Media Foundation Programming--Image Stride

When a video image is stored in memory, the memory buffer might contain extra padding bytes after each row of pixels. The padding bytes affect how the image is stored in memory, but do not affect how the image is displayed.

The stride is the number of bytes from one row of pixels in memory to the next row of pixels in memory. Stride is also called pitch. If padding bytes are present, the stride is wider than the width of the image, as shown in the following illustration.

 

Diagram showing padding bytes.

Diagram showing padding bytes.

 

Two buffers that contain video frames with equal dimensions can have two different strides. If you process a video image, you must take the stride into account.

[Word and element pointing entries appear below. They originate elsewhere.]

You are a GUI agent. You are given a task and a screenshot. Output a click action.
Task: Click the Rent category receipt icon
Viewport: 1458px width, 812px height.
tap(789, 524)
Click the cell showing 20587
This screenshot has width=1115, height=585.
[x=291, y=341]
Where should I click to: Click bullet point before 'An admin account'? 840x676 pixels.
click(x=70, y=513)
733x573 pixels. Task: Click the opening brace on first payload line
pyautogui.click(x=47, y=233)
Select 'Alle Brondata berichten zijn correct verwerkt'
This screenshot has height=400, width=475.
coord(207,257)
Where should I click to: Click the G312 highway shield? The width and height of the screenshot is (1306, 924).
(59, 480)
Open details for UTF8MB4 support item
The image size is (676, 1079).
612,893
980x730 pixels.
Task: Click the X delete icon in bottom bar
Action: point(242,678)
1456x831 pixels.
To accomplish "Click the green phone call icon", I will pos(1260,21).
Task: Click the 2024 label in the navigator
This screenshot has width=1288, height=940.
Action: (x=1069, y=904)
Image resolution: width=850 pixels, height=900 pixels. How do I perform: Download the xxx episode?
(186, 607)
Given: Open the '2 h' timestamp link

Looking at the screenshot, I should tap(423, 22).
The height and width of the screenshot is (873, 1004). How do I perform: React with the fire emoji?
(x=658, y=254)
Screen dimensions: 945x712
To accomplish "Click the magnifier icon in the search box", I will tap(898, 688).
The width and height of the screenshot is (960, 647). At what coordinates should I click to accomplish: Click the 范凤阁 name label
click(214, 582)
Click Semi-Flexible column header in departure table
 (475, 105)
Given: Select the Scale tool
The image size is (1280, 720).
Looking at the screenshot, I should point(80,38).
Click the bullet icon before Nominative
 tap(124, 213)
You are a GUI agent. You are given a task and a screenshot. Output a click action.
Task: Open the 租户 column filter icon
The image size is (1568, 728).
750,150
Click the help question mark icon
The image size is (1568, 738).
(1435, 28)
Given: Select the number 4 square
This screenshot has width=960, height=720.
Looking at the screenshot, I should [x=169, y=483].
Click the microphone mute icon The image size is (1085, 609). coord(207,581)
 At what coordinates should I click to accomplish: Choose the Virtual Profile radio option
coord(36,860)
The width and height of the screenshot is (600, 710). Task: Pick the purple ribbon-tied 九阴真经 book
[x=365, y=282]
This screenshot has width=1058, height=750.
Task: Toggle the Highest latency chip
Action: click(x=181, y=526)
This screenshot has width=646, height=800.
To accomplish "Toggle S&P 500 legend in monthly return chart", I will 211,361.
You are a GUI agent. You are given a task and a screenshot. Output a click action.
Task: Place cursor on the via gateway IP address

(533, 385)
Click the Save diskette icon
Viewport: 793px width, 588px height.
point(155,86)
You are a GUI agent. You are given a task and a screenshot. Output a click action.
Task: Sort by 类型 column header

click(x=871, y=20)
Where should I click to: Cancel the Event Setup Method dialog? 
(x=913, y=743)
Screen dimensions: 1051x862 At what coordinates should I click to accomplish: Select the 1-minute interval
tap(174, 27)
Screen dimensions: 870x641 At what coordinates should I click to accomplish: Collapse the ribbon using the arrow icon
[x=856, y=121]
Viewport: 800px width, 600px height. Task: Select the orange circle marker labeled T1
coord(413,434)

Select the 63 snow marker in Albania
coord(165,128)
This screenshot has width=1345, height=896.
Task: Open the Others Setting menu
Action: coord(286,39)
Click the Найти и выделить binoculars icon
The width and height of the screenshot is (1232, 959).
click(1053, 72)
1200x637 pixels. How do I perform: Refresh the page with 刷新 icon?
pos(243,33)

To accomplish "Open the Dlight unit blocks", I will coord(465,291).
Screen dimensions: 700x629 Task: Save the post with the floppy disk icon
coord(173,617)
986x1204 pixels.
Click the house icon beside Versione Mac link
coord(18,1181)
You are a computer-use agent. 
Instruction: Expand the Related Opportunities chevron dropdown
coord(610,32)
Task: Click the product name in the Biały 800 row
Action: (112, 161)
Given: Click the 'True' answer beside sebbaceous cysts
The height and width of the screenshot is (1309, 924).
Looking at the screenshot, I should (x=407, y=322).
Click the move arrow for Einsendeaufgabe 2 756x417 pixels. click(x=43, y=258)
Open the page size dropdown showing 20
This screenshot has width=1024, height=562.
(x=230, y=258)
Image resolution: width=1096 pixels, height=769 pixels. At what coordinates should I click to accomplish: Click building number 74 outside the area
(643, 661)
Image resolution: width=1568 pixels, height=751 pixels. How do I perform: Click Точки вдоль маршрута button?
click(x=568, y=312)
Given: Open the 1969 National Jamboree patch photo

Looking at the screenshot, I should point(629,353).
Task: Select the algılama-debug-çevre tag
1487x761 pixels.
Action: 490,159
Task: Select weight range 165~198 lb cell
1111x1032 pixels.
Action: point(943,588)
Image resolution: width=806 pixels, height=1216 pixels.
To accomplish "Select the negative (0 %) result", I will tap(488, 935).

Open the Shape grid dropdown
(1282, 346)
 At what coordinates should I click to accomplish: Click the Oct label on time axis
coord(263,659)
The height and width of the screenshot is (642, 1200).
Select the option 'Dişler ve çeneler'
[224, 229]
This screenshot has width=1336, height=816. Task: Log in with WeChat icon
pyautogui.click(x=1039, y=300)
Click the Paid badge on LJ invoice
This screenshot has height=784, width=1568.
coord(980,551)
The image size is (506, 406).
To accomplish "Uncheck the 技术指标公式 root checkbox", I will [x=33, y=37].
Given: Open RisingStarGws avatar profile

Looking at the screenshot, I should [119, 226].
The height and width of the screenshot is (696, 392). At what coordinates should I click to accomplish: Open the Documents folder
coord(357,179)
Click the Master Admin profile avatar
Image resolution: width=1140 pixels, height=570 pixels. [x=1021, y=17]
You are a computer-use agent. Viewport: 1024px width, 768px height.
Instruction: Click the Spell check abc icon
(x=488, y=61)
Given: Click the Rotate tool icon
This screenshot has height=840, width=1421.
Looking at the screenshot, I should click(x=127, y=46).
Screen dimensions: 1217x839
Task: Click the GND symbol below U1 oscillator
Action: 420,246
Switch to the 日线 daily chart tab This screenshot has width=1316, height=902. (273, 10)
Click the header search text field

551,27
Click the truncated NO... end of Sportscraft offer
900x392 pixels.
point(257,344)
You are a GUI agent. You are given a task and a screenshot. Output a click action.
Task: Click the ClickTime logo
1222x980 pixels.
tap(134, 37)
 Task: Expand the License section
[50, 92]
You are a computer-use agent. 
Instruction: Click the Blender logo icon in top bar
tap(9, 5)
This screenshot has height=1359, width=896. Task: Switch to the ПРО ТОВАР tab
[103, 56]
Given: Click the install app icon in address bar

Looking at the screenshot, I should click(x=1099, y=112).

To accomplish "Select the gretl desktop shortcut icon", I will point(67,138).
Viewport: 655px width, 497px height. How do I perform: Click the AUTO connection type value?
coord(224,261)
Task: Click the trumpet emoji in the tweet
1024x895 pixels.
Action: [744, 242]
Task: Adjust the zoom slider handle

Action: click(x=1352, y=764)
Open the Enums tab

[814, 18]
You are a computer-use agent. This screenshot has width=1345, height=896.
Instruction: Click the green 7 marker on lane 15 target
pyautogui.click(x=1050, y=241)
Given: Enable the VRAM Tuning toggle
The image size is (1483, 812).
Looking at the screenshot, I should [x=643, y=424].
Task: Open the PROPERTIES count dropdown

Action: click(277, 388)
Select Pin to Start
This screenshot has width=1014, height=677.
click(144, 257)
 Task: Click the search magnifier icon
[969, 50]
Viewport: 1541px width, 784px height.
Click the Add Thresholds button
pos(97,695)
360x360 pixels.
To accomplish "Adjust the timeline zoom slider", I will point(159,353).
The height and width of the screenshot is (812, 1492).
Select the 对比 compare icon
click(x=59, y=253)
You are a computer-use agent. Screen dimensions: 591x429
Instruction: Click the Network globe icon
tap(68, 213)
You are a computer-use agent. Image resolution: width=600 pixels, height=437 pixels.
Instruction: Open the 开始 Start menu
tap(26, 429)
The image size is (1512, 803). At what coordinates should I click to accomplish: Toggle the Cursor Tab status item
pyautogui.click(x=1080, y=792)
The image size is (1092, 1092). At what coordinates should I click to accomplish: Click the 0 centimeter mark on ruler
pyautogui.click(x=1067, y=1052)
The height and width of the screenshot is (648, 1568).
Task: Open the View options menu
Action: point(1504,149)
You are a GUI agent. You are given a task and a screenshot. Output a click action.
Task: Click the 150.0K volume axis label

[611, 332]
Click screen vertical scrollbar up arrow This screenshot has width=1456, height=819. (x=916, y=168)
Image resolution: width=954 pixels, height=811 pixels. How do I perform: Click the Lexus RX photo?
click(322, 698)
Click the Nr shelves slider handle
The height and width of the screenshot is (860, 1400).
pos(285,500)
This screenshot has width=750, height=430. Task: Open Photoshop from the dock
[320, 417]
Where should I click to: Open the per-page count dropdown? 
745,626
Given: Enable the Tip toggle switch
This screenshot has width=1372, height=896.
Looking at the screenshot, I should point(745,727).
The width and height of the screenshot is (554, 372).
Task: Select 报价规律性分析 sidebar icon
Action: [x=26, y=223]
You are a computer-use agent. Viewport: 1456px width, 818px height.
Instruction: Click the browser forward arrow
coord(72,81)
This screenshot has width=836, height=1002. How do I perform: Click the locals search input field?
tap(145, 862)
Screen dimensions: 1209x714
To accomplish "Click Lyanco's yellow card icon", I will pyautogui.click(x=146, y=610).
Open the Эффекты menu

In addition, there are two ways that an image can be arranged in memory. In a top-down image, the top row of pixels in the image appears first in memory. In a bottom-up image, the last row of pixels appears first in memory. The following illustration shows the difference between a top-down image and a bottom-up image.

 

Diagram showing the difference between a top-down image and a bottom-up image.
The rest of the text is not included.